Wir klicken ein Buch an und haben wieder verschiedene Möglichkeiten, es zu lesen: in einer privaten Gruppe, in einer öffentlichen Gruppe oder in der Open Community. Wenn es die Administrationsperson der Schule erlaubt, kann man einen Text auch innerhalb des gesamten Schulcommuntiy lesen.
Die Innenwelt des Buchs sieht ähnlich aus wie bei Socialbook: Zum Umblättern gibt es Pfeiltasten, rechts kann man inline und general kommentieren und sowohl innerhalb des Texts als auch den Kommentaren nach Begriffen suchen.

Auch die Gründung von Lesegruppen funktioniert wie bei Socialbook durch das Verschicken eines Links.

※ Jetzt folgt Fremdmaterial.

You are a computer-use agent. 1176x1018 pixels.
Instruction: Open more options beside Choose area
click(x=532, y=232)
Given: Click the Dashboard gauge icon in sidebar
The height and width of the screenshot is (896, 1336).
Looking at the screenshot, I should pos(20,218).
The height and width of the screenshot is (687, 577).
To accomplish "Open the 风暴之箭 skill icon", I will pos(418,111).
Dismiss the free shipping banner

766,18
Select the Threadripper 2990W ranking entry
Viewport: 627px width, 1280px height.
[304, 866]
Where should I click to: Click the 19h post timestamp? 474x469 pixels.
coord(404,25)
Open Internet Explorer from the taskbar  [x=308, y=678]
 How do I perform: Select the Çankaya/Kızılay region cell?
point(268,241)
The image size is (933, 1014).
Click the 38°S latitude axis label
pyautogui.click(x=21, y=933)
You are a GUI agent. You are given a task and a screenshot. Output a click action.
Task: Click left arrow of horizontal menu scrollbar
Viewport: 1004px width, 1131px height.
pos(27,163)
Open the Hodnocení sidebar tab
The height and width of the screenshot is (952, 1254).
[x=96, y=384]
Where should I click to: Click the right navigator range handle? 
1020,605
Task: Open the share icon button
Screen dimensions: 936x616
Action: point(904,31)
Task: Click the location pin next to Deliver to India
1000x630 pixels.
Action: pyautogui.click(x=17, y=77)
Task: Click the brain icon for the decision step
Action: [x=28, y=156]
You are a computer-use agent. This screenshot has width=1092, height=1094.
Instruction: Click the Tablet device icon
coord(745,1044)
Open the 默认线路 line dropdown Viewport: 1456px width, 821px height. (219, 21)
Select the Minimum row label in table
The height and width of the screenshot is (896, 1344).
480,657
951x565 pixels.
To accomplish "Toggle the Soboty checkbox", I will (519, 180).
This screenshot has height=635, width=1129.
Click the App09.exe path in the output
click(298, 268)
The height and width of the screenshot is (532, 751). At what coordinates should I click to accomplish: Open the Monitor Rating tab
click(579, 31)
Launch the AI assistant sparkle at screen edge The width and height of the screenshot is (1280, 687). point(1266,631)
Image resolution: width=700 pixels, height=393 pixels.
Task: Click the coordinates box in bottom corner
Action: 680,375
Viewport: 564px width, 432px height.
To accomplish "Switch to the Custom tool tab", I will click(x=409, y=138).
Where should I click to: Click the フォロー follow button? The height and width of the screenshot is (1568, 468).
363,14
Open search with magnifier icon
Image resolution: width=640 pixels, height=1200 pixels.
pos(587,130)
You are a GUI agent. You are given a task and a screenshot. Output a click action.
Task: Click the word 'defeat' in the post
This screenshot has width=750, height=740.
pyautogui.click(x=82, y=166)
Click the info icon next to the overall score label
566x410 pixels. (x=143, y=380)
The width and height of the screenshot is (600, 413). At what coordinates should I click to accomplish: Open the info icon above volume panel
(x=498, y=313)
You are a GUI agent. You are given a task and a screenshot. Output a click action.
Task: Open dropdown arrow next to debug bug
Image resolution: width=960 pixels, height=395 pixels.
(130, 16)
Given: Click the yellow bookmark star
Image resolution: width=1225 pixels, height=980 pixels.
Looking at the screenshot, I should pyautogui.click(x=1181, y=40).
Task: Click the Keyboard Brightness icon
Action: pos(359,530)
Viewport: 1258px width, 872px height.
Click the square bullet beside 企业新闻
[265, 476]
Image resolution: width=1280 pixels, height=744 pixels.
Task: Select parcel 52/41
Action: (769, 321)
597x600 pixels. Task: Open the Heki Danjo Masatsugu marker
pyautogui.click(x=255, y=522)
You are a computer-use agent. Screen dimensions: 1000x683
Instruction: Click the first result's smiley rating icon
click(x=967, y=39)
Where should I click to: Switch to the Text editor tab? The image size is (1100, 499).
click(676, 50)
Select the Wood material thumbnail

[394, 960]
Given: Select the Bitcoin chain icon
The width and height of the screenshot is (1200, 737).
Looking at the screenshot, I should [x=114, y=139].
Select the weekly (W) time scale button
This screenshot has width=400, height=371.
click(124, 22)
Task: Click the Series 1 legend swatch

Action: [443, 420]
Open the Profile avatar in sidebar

Im Lectory-Kontext scheint das für uns sinnvoller als beim anonymeren Socialbook, da es sich hier um Schulgruppen handelt, die sich auch persönlich kennen und treffen.

Einige der Wörter im Buch sind verlinkt. Wenn wir sie anklicken, passiert es häufiger, dass unser Browser eine halbe Ewigkeit lädt oder sich direkt aufhängt. Schaffen wir es doch ans andere Ende des Links, befinden wir uns in den Endnoten des Buchs, wo es Zusatz- oder Kontextinformationen zu bestimmten Ausdrücken, Übersetzungen und Worterklärungen gibt. Das erscheint uns sehr sinnvoll, gerade in fremdsprachigen oder alten Texten.

Dafür, dass es sich bei Lectory um eine überarbeitete Version von Socialbook handelt, sehen wir immer noch manche Defizite. Wir wünschen uns zum Beispiel gut sichtbare Seitenzahlen am unteren Rand der Seiten, eine deutlichere Kennzeichnung der Navigationsleiste innerhalb des Buchs und die Möglichkeit, im Netzwerk Privatnachrichten zu schreiben.
Aber wir finden auch, dass Socialbook in seiner Lectory-Form für Schulklassen sehr sinnvoll ist. Fragen können online direkt innerhalb des Textes gestellt werden, Diskussionen können sich entspinnen, Referate erarbeitet werden. Auch für andere Arbeitsgruppen lohnt sich das Netzwerk.